### Metin Bölümü
++++++++++

Bir Ayet:
Allah yolunda hicret edip sonra öldürülen veya ölenlere gelince; Allah onları muhakkak güzel bir rızıkla rızıklandıracaktır. Şüphesiz Allah rızık verenlerin en hayırlısıdır. (Hacc, 22/58)
Bir Hadis: Resulullah (sav) buyurdular ki: ''Ademoğlunun şu üç şey dışında (temel) hakkı yoktur, ikamet edeceği bir ev, avretini örteceği bir elbise, katıksız bir ekmek ve su.'' (Tirmizi, Zühd 30, (2342)
PEYGAMBER ANI OLMAMALI... / ZEYNEP ÇAĞLAYAN (HUSEYNİ SEVDA OKURU)
Peygamberimiz bir Müslüman için sadece bir “anı” değilse, Kutlu Doğum münasebetiyle içinden geçilen günlerdeki etkinlikler de, “Dostlar beni hatırlasın” türünden bir “anı”ya dönüştürülmemelidir.
Diyanet’in yuvarladığı küçük kar topu, büyüdü büyüdü kocaman bir dağ oldu. Günlere, haftalara sığmadı. Kutlu Doğum Haftası olarak başlatılan merasimler, Nisan’ın tamamına yayıldı, Nisan neredeyse kutlu doğum ayı haline geldi. Camilere sığmadı. Salonlara, hatta statlara taştı.
Bu yıl kutlamalar isim değiştirdi. Anlamlı bir jestle “Kutlu Doğum Haftası” artık “Peygamberler Haftası” olarak kutlanacak. Geçen yıl Danimarka’da ortaya çıkıp birçok Batı başkentinde yayımlanan çirkin karikatürler, insanlığın son adası olan Hz. Peygamber’i dünyanın gündemine oturttu. Bu iş âdetâ, cüzi şerle murad olunan külli hayra dönüştü. Müslümanların alemlere rahmet Hz. Muhammed’le olan irtibatları tazelendi.

++++++++++

### Veri Satırları

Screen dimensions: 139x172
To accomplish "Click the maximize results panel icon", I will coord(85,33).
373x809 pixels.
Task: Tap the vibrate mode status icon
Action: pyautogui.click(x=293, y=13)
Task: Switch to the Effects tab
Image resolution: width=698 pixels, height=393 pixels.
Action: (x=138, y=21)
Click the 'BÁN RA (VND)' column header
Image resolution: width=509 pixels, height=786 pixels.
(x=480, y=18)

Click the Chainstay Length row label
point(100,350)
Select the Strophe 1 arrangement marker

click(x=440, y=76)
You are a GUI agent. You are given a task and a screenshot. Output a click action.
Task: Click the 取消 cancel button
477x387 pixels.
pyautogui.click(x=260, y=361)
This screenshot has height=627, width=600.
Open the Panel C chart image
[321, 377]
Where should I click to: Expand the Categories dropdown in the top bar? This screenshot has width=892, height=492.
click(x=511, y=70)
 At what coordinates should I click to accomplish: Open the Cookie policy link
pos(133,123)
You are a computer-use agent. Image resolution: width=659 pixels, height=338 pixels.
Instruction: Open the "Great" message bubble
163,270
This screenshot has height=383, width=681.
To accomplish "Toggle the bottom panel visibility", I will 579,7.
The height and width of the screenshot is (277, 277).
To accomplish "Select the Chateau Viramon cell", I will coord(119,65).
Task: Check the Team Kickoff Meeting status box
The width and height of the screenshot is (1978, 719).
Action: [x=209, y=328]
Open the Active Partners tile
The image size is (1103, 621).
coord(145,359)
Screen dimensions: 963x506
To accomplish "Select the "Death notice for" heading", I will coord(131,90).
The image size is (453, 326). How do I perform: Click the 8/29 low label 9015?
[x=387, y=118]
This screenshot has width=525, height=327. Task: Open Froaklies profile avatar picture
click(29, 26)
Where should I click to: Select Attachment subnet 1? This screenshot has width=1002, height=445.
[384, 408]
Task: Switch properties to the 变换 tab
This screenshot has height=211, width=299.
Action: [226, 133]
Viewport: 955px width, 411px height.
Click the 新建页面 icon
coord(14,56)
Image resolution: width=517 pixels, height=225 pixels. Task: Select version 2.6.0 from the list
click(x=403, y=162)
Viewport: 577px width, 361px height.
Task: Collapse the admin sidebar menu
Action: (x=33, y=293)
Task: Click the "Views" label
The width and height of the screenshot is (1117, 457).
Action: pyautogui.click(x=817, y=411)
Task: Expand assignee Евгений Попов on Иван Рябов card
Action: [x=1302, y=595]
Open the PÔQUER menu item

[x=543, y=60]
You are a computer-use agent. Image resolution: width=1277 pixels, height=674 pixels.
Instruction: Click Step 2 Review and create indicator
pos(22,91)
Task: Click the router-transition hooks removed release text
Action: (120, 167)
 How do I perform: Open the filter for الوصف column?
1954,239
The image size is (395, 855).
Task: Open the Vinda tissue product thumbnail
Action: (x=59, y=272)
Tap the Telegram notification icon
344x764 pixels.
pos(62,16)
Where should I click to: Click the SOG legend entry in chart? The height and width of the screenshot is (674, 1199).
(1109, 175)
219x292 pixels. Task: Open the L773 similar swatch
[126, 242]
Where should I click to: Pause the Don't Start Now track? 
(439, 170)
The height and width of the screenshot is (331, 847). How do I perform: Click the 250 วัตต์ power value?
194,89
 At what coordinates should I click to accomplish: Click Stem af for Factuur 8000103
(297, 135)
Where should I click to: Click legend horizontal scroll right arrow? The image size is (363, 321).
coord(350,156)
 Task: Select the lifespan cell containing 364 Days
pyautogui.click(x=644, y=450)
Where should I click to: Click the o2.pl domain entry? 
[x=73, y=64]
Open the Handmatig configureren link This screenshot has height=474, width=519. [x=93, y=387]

++++++++++

### Görev Tanımı
Kutlu Doğum etkinlikleri üzerine olan metinde "Bu yıl kutlamalar" ifadesinden "olan irtibatları tazelendi." ifadesine kadarki kısmı hiçbir değişiklik yapmadan yazar mısınız? Kayıtlara bakmanız gerekmiyor.

### Yazılı Yanıt
Bu yıl kutlamalar isim değiştirdi. Anlamlı bir jestle “Kutlu Doğum Haftası” artık “Peygamberler Haftası” olarak kutlanacak. Geçen yıl Danimarka’da ortaya çıkıp birçok Batı başkentinde yayımlanan çirkin karikatürler, insanlığın son adası olan Hz. Peygamber’i dünyanın gündemine oturttu. Bu iş âdetâ, cüzi şerle murad olunan külli hayra dönüştü. Müslümanların alemlere rahmet Hz. Muhammed’le olan irtibatları tazelendi.